===== ENTRIES SUPPLIED
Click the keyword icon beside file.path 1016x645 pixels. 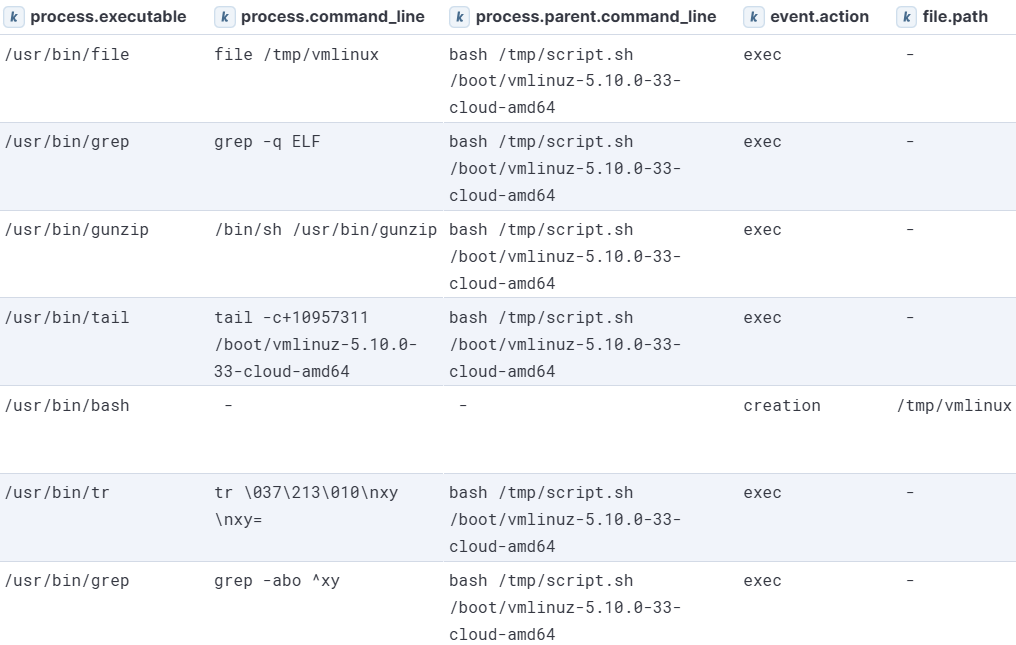click(907, 17)
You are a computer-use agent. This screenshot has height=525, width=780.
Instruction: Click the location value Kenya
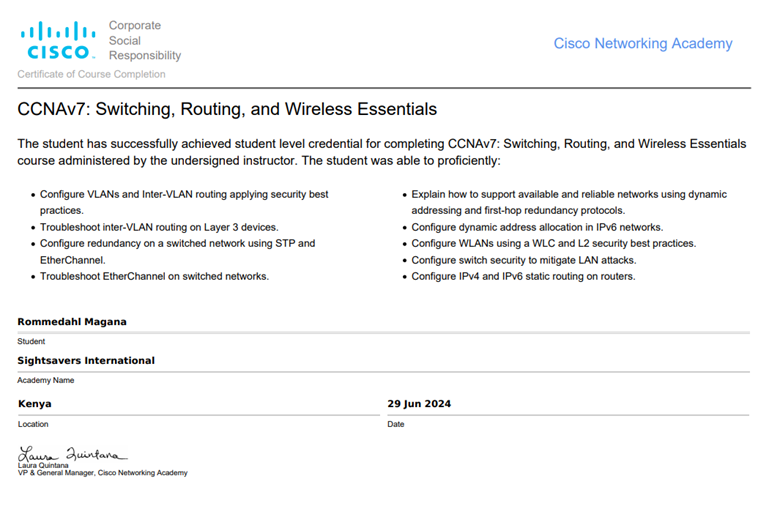coord(35,404)
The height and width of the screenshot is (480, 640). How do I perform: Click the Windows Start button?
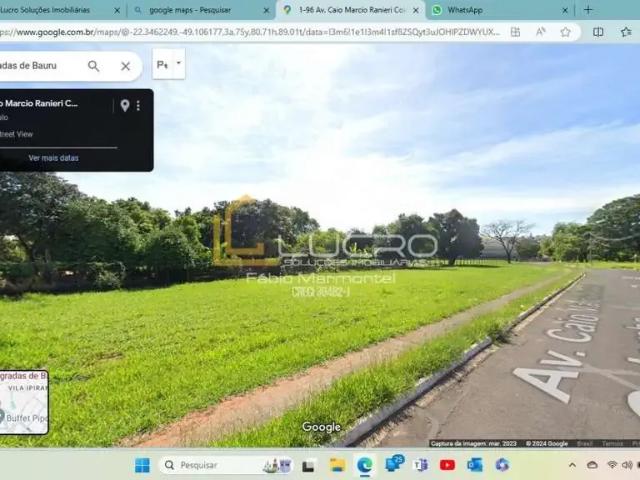tap(142, 465)
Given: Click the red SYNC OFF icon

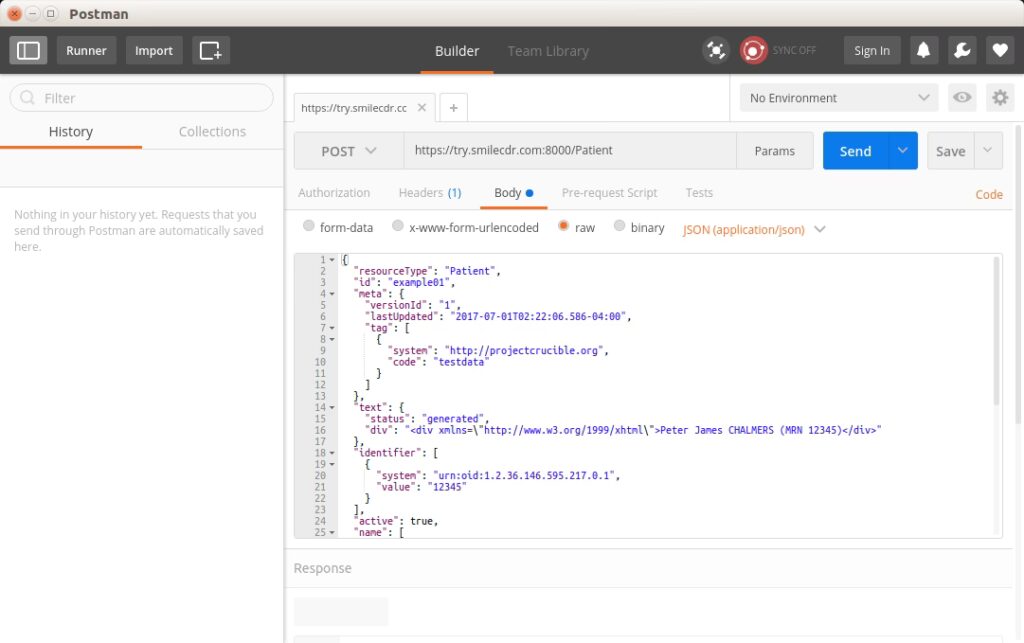Looking at the screenshot, I should 753,51.
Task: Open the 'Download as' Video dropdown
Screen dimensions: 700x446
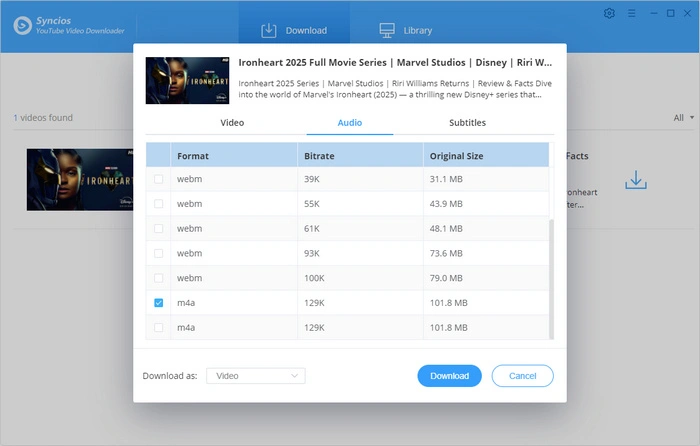Action: (255, 376)
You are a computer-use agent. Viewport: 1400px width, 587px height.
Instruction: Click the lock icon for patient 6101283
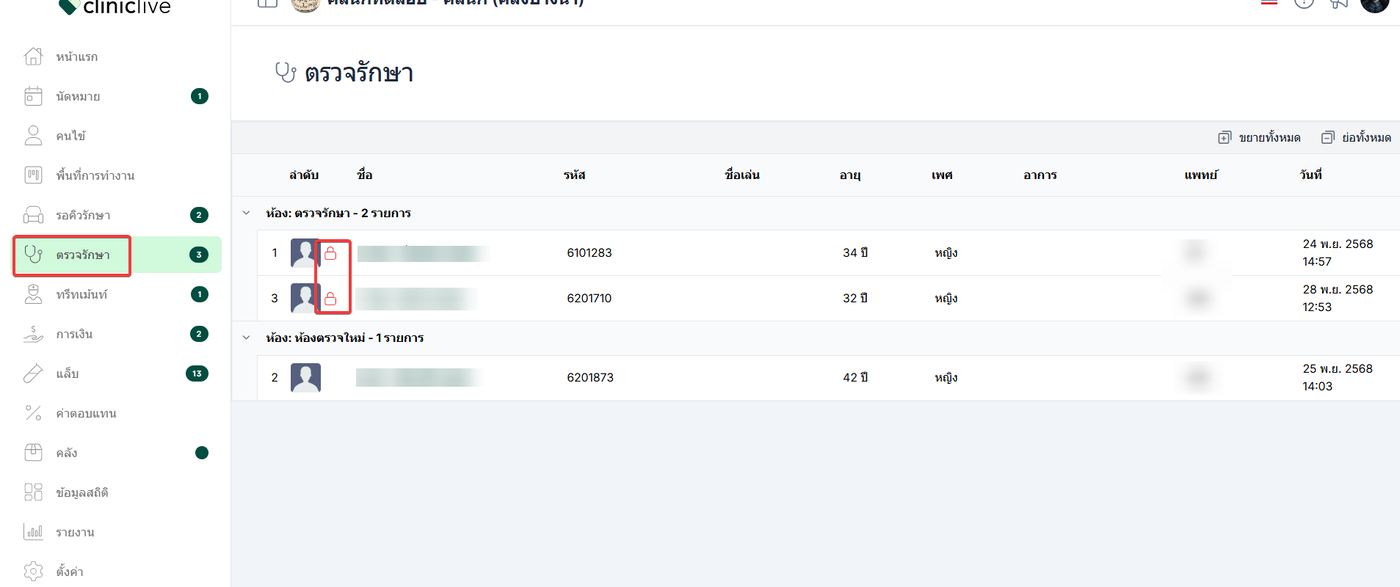331,254
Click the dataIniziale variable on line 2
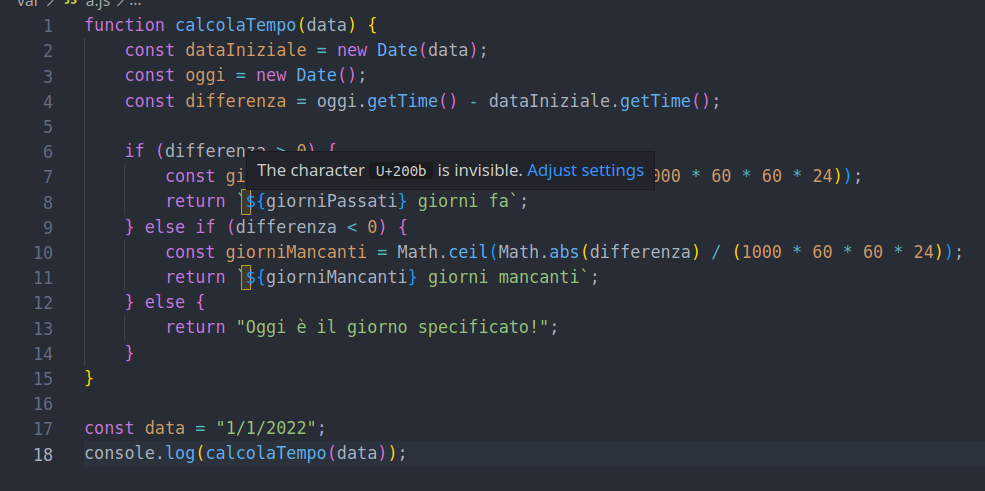The height and width of the screenshot is (491, 985). (246, 50)
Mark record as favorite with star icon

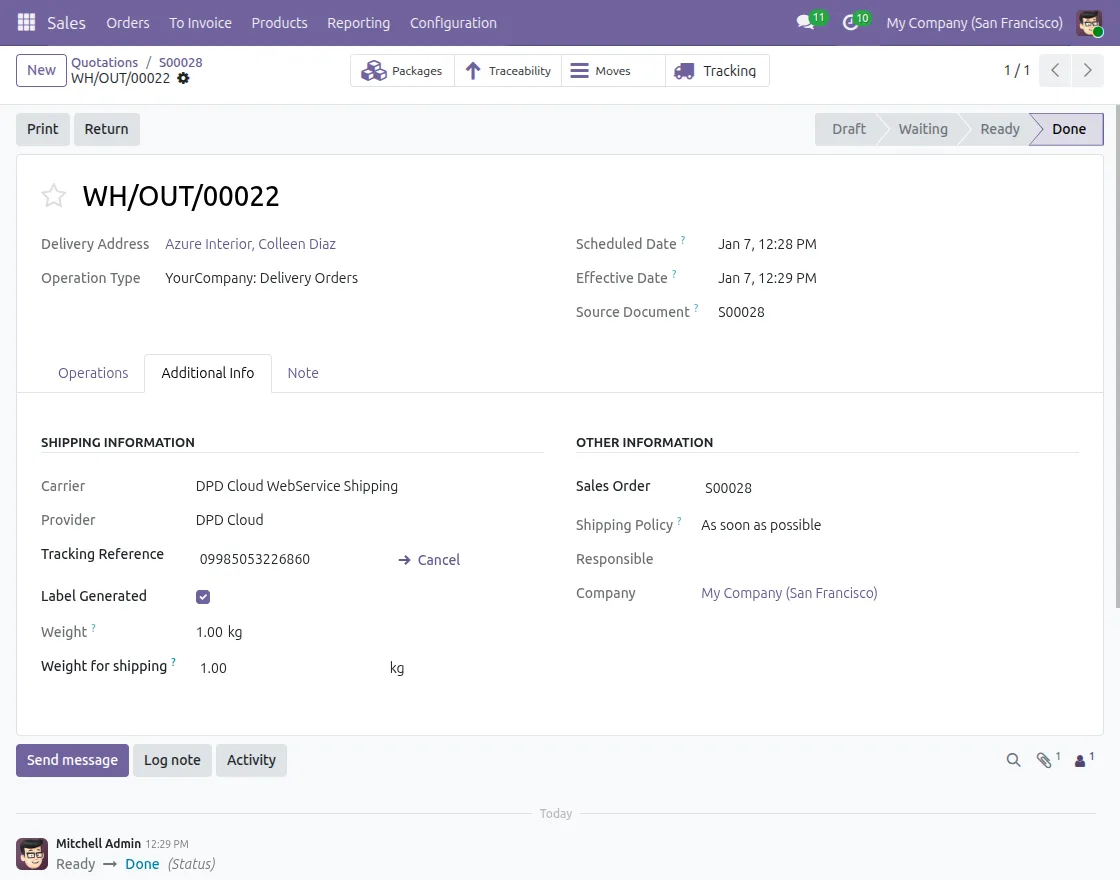[54, 196]
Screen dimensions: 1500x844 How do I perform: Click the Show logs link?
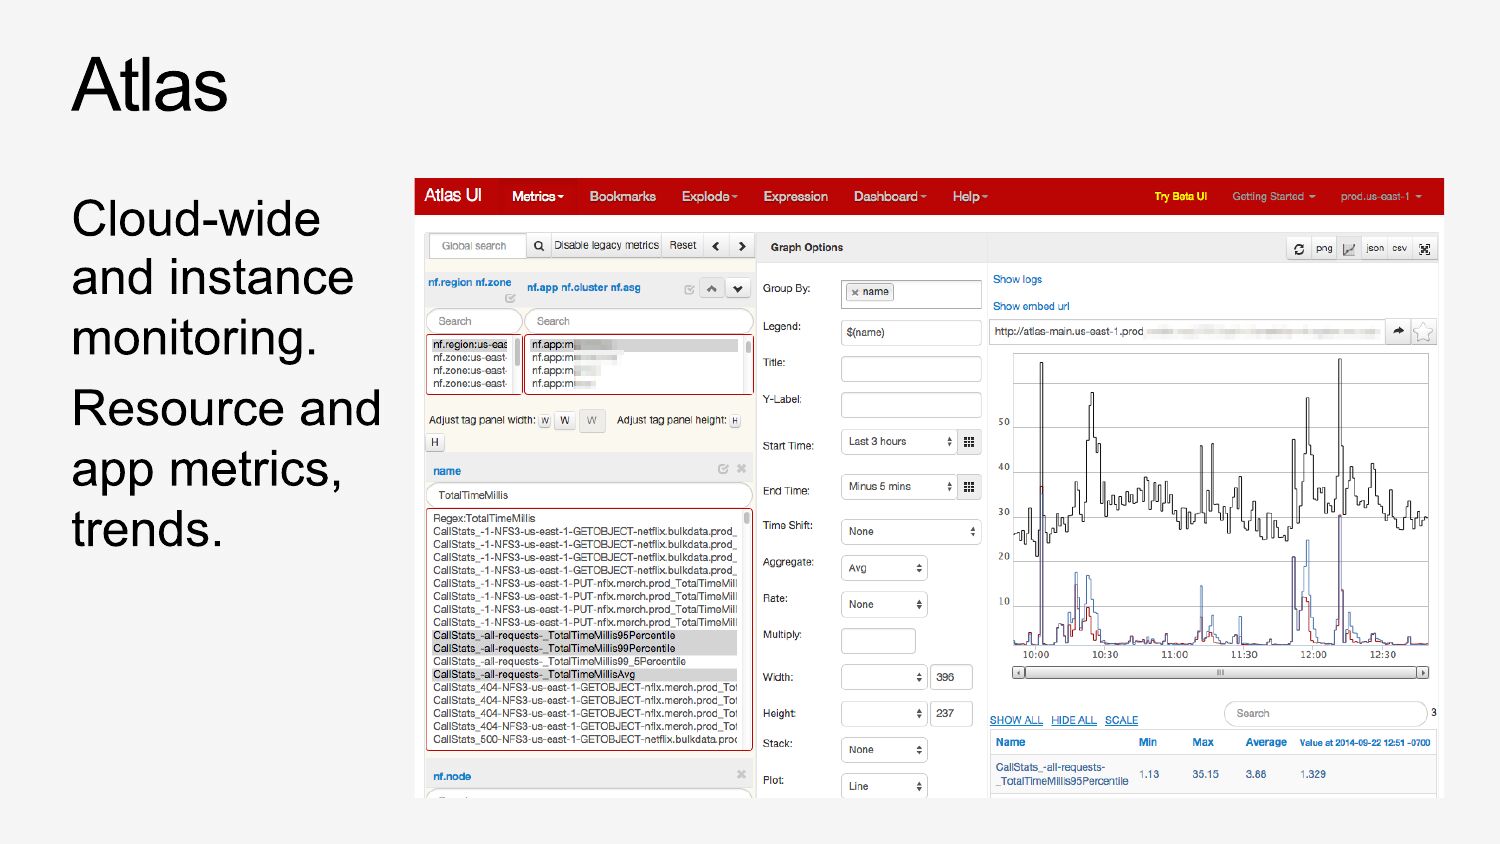pyautogui.click(x=1017, y=280)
==========
*DIRECTIONS FOR THIS TASK*
For the material above, count the lines where the string "agent" appears and reply with the count only.

*FINISHED EXERCISE*
2